▶

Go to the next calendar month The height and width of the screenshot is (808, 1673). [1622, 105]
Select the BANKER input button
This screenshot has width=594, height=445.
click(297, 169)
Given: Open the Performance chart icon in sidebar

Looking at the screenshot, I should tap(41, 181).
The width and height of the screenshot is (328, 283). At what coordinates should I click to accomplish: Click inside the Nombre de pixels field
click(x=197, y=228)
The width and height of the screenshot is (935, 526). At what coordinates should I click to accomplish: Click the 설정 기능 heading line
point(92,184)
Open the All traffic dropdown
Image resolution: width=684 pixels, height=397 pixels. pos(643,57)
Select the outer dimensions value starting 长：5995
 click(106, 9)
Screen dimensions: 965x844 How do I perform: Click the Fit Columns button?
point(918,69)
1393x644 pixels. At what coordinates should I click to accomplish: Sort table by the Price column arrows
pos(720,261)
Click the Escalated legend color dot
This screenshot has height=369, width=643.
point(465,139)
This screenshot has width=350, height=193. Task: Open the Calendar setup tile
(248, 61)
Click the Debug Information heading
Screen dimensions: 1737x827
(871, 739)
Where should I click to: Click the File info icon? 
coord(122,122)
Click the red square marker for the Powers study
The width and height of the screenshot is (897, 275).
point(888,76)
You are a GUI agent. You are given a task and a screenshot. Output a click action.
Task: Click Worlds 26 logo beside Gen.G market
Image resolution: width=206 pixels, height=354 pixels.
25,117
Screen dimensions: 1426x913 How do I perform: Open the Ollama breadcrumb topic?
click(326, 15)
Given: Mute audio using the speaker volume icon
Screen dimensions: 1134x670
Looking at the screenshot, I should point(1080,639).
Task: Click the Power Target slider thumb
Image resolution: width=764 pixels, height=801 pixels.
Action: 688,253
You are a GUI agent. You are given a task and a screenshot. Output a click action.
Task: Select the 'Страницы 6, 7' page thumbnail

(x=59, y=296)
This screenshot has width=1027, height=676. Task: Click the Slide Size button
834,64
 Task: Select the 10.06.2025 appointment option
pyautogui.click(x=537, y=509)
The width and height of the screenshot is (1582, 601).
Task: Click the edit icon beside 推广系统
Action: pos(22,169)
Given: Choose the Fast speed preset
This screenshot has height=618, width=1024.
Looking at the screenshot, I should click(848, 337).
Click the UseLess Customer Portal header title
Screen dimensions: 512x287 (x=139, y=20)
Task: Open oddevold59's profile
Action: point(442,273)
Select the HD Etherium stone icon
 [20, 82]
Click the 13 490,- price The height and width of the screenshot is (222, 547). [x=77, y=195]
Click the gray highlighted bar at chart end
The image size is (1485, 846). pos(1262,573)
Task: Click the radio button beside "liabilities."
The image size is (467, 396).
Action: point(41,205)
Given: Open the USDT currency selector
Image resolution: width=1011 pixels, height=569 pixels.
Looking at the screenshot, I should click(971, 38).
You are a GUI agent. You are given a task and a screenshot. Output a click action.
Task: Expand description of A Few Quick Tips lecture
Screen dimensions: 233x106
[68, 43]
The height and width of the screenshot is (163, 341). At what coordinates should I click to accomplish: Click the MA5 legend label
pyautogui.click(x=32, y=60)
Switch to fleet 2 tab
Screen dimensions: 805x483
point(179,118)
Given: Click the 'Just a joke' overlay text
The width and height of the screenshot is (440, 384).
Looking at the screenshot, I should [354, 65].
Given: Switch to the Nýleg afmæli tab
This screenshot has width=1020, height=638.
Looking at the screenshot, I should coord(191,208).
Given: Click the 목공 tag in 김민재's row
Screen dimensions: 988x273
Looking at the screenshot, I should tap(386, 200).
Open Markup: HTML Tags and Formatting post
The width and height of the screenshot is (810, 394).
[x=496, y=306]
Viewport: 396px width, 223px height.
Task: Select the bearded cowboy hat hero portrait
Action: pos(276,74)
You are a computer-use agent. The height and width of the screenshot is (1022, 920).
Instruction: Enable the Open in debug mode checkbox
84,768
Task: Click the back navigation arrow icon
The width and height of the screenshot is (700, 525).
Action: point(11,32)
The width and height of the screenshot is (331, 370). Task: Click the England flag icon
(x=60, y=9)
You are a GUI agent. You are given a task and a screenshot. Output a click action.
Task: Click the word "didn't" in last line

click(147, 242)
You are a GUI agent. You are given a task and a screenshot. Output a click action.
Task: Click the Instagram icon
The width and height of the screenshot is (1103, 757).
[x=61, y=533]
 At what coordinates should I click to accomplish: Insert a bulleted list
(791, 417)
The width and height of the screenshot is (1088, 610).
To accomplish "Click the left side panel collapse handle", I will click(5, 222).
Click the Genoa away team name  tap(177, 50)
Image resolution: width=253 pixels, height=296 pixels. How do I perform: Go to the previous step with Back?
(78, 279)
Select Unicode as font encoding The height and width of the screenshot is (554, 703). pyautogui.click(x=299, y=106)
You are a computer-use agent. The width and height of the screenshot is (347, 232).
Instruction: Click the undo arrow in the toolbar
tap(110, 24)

◀

# Instructions for the task:
Return the material in full, exactly as shown.

# Response area:
Go to the next calendar month The height and width of the screenshot is (808, 1673). [1622, 105]
Select the BANKER input button
This screenshot has width=594, height=445.
click(297, 169)
Given: Open the Performance chart icon in sidebar

Looking at the screenshot, I should tap(41, 181).
The width and height of the screenshot is (328, 283). At what coordinates should I click to accomplish: Click inside the Nombre de pixels field
click(x=197, y=228)
The width and height of the screenshot is (935, 526). At what coordinates should I click to accomplish: Click the 설정 기능 heading line
point(92,184)
Open the All traffic dropdown
Image resolution: width=684 pixels, height=397 pixels. pos(643,57)
Select the outer dimensions value starting 长：5995
 click(106, 9)
Screen dimensions: 965x844 How do I perform: Click the Fit Columns button?
point(918,69)
1393x644 pixels. At what coordinates should I click to accomplish: Sort table by the Price column arrows
pos(720,261)
Click the Escalated legend color dot
This screenshot has height=369, width=643.
point(465,139)
This screenshot has width=350, height=193. Task: Open the Calendar setup tile
(248, 61)
Click the Debug Information heading
Screen dimensions: 1737x827
(871, 739)
Where should I click to: Click the File info icon? 
coord(122,122)
Click the red square marker for the Powers study
The width and height of the screenshot is (897, 275).
point(888,76)
You are a GUI agent. You are given a task and a screenshot. Output a click action.
Task: Click Worlds 26 logo beside Gen.G market
Image resolution: width=206 pixels, height=354 pixels.
25,117
Screen dimensions: 1426x913 How do I perform: Open the Ollama breadcrumb topic?
click(326, 15)
Given: Mute audio using the speaker volume icon
Screen dimensions: 1134x670
Looking at the screenshot, I should point(1080,639).
Task: Click the Power Target slider thumb
Image resolution: width=764 pixels, height=801 pixels.
Action: 688,253
You are a GUI agent. You are given a task and a screenshot. Output a click action.
Task: Select the 'Страницы 6, 7' page thumbnail

(x=59, y=296)
This screenshot has width=1027, height=676. Task: Click the Slide Size button
834,64
 Task: Select the 10.06.2025 appointment option
pyautogui.click(x=537, y=509)
The width and height of the screenshot is (1582, 601).
Task: Click the edit icon beside 推广系统
Action: pos(22,169)
Given: Choose the Fast speed preset
This screenshot has height=618, width=1024.
Looking at the screenshot, I should click(848, 337).
Click the UseLess Customer Portal header title
Screen dimensions: 512x287 (x=139, y=20)
Task: Open oddevold59's profile
Action: point(442,273)
Select the HD Etherium stone icon
 [20, 82]
Click the 13 490,- price The height and width of the screenshot is (222, 547). [x=77, y=195]
Click the gray highlighted bar at chart end
The image size is (1485, 846). pos(1262,573)
Task: Click the radio button beside "liabilities."
The image size is (467, 396).
Action: point(41,205)
Given: Open the USDT currency selector
Image resolution: width=1011 pixels, height=569 pixels.
Looking at the screenshot, I should click(971, 38).
You are a GUI agent. You are given a task and a screenshot. Output a click action.
Task: Expand description of A Few Quick Tips lecture
Screen dimensions: 233x106
[68, 43]
The height and width of the screenshot is (163, 341). At what coordinates should I click to accomplish: Click the MA5 legend label
pyautogui.click(x=32, y=60)
Switch to fleet 2 tab
Screen dimensions: 805x483
point(179,118)
Given: Click the 'Just a joke' overlay text
The width and height of the screenshot is (440, 384).
Looking at the screenshot, I should [354, 65].
Given: Switch to the Nýleg afmæli tab
This screenshot has width=1020, height=638.
Looking at the screenshot, I should coord(191,208).
Given: Click the 목공 tag in 김민재's row
Screen dimensions: 988x273
Looking at the screenshot, I should tap(386, 200).
Open Markup: HTML Tags and Formatting post
The width and height of the screenshot is (810, 394).
[x=496, y=306]
Viewport: 396px width, 223px height.
Task: Select the bearded cowboy hat hero portrait
Action: pos(276,74)
You are a computer-use agent. The height and width of the screenshot is (1022, 920).
Instruction: Enable the Open in debug mode checkbox
84,768
Task: Click the back navigation arrow icon
The width and height of the screenshot is (700, 525).
Action: point(11,32)
The width and height of the screenshot is (331, 370). Task: Click the England flag icon
(x=60, y=9)
You are a GUI agent. You are given a task and a screenshot. Output a click action.
Task: Click the word "didn't" in last line

click(147, 242)
You are a GUI agent. You are given a task and a screenshot. Output a click action.
Task: Click the Instagram icon
The width and height of the screenshot is (1103, 757).
[x=61, y=533]
 At what coordinates should I click to accomplish: Insert a bulleted list
(791, 417)
The width and height of the screenshot is (1088, 610).
To accomplish "Click the left side panel collapse handle", I will click(5, 222).
Click the Genoa away team name  tap(177, 50)
Image resolution: width=253 pixels, height=296 pixels. How do I perform: Go to the previous step with Back?
(78, 279)
Select Unicode as font encoding The height and width of the screenshot is (554, 703). pyautogui.click(x=299, y=106)
You are a computer-use agent. The width and height of the screenshot is (347, 232).
Instruction: Click the undo arrow in the toolbar
tap(110, 24)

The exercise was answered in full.